| SELECTED EXCERPT |
§ §
Luma AI, the frontier artificial intelligence company working on multimodal AGI, has secured a massive $900 million Series C funding round, led by HUMAIN — a PIF-backed AI company building large-scale, full-stack AI infrastructure. The raise marks one of the most significant investments into next-generation AI systems that move beyond language models and toward systems capable of understanding, simulating, and interacting with the physical world.
Strategic participants included AMD Ventures, alongside existing investors such as Andreessen Horowitz, Amplify Partners, and Matrix Partners, underscoring growing confidence in Luma AI’s mission to build “World Models” — considered the next leap forward after Large Language Models (LLMs).
Project Halo: A 2-Gigawatt AI Supercluster in Saudi Arabia
As part of the partnership, Luma AI will become a primary compute customer of HUMAIN, as it builds Project Halo, a colossal 2-gigawatt AI supercluster in Saudi Arabia — positioning it among the largest AI compute infrastructures in the world.
Announced at the U.S.–Saudi Investment Forum in Washington D.C., on the occasion of HRH Crown Prince Mohammed bin Salman’s official visit, this initiative signals Saudi Arabia’s ambition to become a global hub for AI compute, talent, and innovation.
§ §
| INFORMATION SHOWN |
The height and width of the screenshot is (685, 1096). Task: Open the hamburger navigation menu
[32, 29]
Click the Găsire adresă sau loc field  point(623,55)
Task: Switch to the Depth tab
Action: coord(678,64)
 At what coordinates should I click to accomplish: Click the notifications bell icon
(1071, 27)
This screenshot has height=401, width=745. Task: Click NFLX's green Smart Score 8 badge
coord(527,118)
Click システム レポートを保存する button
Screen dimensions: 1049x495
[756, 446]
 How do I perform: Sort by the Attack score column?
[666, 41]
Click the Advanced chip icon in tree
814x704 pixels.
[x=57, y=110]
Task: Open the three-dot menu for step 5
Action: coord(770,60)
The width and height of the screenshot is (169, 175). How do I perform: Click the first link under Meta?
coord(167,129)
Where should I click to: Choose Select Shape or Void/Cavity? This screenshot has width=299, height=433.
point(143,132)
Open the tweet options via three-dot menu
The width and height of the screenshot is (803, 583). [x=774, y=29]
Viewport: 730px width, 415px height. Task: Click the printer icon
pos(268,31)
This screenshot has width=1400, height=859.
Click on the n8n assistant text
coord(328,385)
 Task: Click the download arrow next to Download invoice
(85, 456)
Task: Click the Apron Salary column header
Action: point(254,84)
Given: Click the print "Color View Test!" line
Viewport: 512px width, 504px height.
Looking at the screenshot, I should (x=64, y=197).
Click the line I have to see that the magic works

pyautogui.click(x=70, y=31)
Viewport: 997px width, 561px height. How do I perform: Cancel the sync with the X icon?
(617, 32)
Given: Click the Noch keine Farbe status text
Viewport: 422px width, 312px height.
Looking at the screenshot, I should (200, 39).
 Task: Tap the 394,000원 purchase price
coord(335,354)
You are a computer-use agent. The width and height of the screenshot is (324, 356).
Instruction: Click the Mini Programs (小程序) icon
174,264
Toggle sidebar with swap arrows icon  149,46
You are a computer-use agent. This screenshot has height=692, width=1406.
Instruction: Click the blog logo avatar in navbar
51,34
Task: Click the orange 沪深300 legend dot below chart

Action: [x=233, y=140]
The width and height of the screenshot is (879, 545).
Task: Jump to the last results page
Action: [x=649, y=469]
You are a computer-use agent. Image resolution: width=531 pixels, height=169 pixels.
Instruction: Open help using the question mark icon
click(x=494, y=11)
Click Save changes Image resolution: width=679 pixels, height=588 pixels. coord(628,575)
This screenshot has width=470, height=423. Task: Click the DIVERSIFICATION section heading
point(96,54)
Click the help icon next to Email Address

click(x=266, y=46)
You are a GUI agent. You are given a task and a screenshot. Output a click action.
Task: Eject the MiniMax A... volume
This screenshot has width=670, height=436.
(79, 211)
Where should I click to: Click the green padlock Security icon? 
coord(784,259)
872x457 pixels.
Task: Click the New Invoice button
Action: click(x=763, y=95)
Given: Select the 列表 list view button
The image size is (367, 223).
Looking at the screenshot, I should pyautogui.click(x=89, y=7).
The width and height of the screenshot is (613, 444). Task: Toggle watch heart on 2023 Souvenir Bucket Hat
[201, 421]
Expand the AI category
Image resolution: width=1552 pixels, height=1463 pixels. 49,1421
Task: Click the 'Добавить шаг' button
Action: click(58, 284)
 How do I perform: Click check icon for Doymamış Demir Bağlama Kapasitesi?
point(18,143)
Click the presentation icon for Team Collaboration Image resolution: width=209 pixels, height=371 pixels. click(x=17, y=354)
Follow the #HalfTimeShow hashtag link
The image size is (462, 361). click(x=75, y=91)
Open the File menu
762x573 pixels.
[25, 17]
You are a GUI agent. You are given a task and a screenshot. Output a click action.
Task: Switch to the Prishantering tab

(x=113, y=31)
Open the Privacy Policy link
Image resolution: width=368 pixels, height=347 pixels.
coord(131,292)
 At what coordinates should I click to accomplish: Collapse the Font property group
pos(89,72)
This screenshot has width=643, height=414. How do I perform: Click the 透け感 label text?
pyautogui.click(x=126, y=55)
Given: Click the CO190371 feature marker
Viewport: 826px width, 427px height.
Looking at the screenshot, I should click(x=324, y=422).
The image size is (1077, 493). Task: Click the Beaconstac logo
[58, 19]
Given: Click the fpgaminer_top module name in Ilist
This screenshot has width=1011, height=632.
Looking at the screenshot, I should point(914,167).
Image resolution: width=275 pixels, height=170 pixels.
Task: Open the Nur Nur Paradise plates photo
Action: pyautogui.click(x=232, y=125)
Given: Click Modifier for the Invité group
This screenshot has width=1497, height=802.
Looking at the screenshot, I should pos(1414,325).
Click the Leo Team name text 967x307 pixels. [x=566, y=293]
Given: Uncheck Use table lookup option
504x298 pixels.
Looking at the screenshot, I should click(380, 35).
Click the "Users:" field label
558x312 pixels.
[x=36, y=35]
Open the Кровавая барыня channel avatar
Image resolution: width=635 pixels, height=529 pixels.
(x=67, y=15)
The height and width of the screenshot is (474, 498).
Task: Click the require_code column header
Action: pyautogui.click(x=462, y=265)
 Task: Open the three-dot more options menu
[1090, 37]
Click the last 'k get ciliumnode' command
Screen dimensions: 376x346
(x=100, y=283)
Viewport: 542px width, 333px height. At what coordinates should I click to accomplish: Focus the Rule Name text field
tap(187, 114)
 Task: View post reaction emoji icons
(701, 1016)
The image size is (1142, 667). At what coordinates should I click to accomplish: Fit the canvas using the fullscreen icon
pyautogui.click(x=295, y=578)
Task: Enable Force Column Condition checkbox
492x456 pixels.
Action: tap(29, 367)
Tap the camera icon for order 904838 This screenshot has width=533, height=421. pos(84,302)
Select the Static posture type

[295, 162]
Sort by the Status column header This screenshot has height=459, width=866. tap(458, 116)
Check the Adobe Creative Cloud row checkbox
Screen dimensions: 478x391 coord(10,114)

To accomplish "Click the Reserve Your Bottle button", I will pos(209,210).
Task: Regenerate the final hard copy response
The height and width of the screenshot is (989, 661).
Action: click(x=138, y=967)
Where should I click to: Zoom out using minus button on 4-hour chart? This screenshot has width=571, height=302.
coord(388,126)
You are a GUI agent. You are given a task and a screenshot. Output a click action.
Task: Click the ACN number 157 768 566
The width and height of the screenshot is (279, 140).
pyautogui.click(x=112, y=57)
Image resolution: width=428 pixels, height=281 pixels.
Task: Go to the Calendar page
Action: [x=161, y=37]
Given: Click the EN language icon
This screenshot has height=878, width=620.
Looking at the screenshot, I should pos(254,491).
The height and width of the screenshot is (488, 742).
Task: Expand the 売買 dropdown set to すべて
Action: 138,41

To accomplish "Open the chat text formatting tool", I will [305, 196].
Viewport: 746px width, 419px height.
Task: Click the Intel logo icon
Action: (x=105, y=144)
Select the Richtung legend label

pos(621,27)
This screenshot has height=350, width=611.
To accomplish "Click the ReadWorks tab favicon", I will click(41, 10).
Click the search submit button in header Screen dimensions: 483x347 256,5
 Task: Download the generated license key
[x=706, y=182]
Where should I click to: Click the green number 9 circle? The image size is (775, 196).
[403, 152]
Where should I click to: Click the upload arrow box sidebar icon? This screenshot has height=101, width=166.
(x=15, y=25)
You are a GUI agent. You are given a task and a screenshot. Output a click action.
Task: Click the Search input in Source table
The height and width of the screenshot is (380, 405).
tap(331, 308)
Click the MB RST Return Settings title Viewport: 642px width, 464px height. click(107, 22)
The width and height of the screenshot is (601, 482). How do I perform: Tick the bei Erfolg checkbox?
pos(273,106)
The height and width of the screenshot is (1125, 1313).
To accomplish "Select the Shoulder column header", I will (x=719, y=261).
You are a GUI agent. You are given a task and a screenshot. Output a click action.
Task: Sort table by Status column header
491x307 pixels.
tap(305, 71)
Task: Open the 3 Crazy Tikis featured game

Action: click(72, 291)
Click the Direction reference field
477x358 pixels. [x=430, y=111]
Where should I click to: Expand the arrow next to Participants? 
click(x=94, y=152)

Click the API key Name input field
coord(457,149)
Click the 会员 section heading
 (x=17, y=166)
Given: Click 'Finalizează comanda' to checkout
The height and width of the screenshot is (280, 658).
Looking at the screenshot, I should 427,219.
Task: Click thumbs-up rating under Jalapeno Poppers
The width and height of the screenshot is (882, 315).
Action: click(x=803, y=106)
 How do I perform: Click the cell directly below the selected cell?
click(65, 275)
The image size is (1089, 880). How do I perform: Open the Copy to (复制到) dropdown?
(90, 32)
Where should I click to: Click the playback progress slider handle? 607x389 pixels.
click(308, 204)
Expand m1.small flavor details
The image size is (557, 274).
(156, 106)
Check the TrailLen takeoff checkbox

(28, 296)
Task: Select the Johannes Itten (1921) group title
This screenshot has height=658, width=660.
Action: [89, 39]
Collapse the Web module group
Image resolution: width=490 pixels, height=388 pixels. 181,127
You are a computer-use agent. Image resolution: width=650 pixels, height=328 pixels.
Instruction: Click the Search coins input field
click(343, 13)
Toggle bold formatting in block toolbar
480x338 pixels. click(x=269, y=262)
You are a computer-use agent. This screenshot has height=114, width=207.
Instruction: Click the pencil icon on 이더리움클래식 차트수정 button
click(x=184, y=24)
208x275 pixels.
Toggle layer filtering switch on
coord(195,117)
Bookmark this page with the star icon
§ §
| TASK SET |
[a] Set down the Luma AI article word for word from "Strategic participants included" to "talent, and innovation.".
[b] Decide whether each statement agrees with the Luma AI article. Answer yes or no, quoting the words from the article that decide it.
(i) HUMAIN led Luma AI's Series C round.
(ii) The initiative was announced at a forum held in Riyadh.
(iii) Project Halo is planned as a 1-gigawatt AI supercluster.
The lines are not needed here.

| SOLUTIONS BELOW |
[a]
Strategic participants included AMD Ventures, alongside existing investors such as Andreessen Horowitz, Amplify Partners, and Matrix Partners, underscoring growing confidence in Luma AI’s mission to build “World Models” — considered the next leap forward after Large Language Models (LLMs).
Project Halo: A 2-Gigawatt AI Supercluster in Saudi Arabia
As part of the partnership, Luma AI will become a primary compute customer of HUMAIN, as it builds Project Halo, a colossal 2-gigawatt AI supercluster in Saudi Arabia — positioning it among the largest AI compute infrastructures in the world.
Announced at the U.S.–Saudi Investment Forum in Washington D.C., on the occasion of HRH Crown Prince Mohammed bin Salman’s official visit, this initiative signals Saudi Arabia’s ambition to become a global hub for AI compute, talent, and innovation.

[b]
(i) Yes: "led by HUMAIN"
(ii) No: "Announced at the U.S.–Saudi Investment Forum in Washington D.C."
(iii) No: "a colossal 2-gigawatt AI supercluster in Saudi Arabia"